Immune heterogeneity and plasticity during cancer progression
We utilize systems and computational biology approaches that leverage high-dimensional data from multi-omics genome-wide (genomics and epigenomics) and single-cell assays. We develop bioinformatics methods and pipelines to answer the following questions.
1) How does the tumor immune microenvironment (TIME) influence immunotherapy? We focus on Immune checkpoint blockade (ICB), which operates by blocking cellular communication (e.g. ligand-receptor interactions) that impacts the tumor-killing ability of T-cells. Emerging evidence has implicated myeloid cells (with pro- and anti-tumoral functions) in aiding ICB efficiency. We aim to identify mechanisms of crosstalk between specific myeloid and T-cell subsets that are involved in orchestrating immune responses before and after ICB therapy.

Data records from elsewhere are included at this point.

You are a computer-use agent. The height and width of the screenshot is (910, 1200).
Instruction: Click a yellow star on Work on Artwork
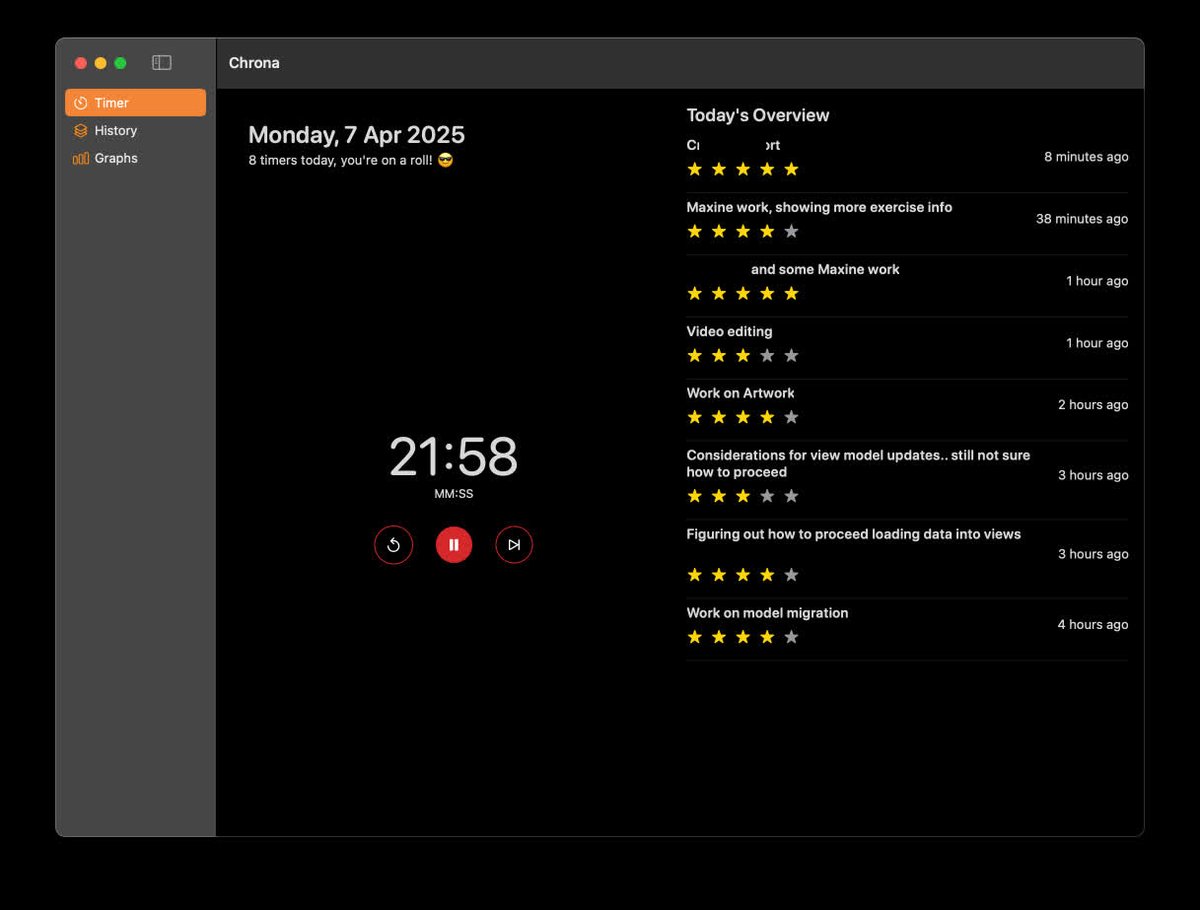pyautogui.click(x=718, y=417)
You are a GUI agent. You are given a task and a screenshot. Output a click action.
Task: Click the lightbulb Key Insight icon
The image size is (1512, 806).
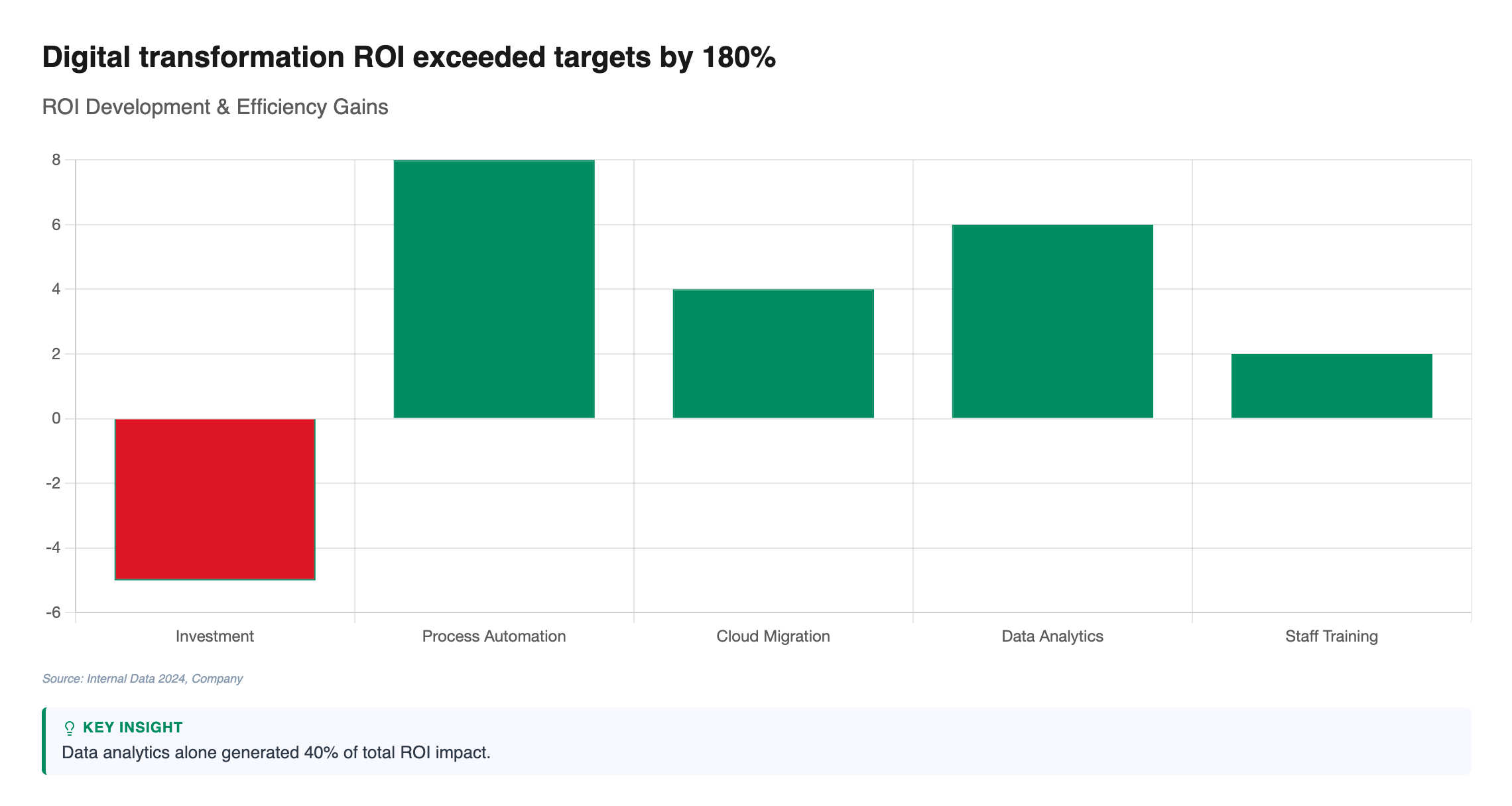70,728
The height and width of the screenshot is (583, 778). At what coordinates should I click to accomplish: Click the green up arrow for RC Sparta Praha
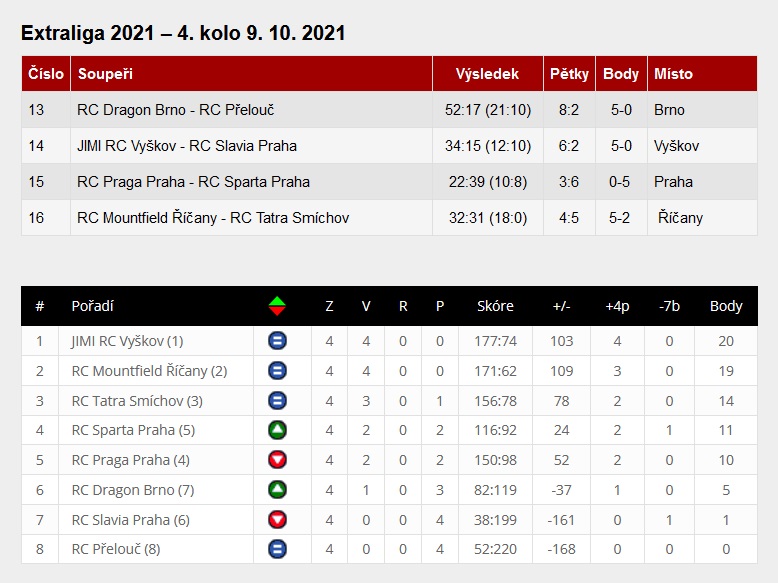(277, 430)

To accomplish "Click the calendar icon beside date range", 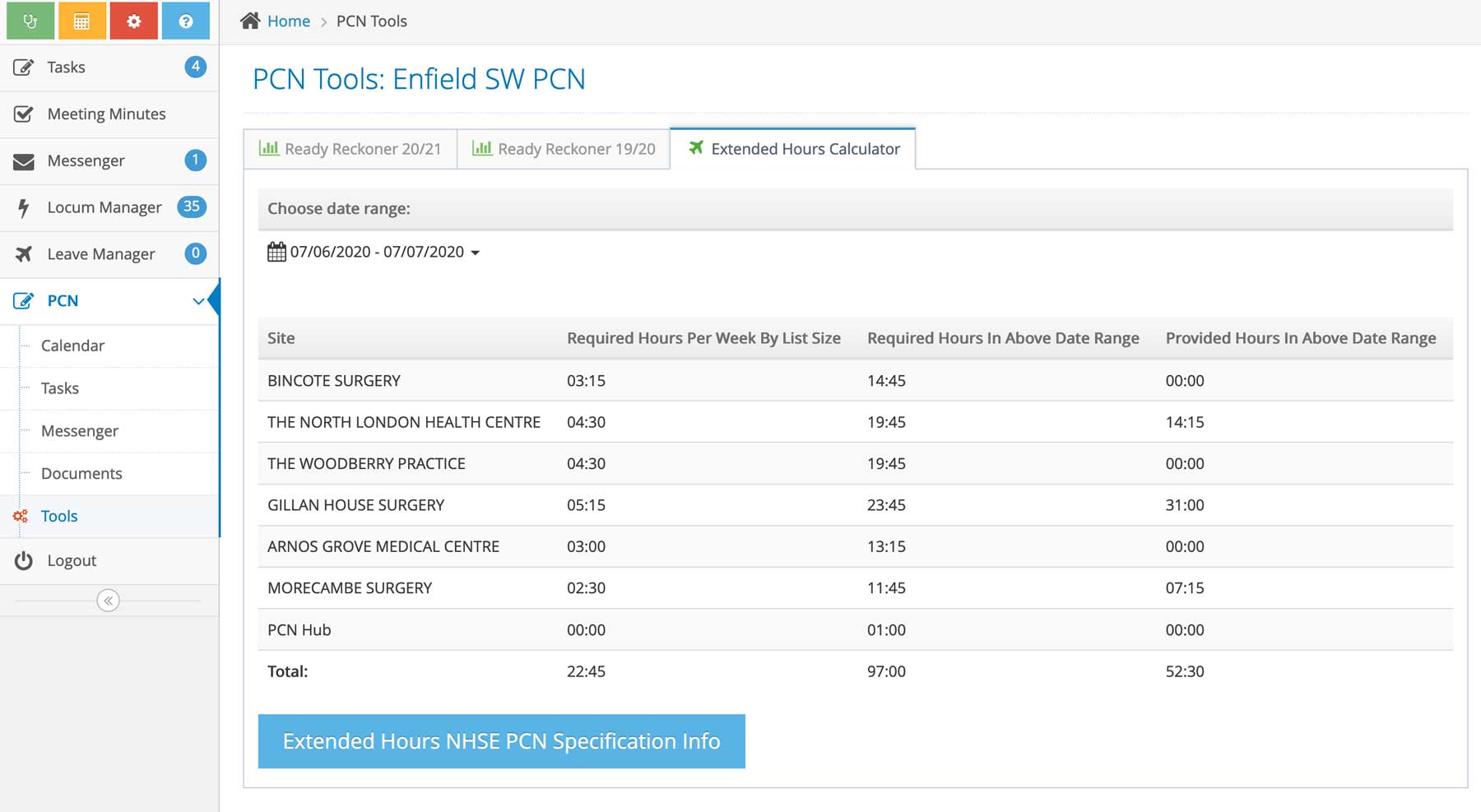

2) What is the role of neutrophils in cancer? Neutrophils, the most abundant blood cell-type, are elevated in peripheral blood of cancer patients and associated with poor prognosis for multiple types of cancer. However, neutrophil heterogeneity and plasticity in the tumor microenvironment are not incompletely understood. We discovered an early unipotent neutrophil progenitor in human bone marrow marked with a potential role in cancer. We are analyzing the types of neutrophils that are derived from the neutrophil precursors and how they diversify in circulation, at tumor and metastasis sites. We are testing if neutrophil subpopulations and their markers can predict cancer progression and response to treatments.
3) Can cancer treatment outcomes be predicted based on blood-based biomarkers? Identification of predictive markers, especially by non-invasive approaches, is urgently needed. We are defining specific immune signatures, with a focus on myeloid cells, from the blood of cancer patients that can predict cancer treatment outcomes.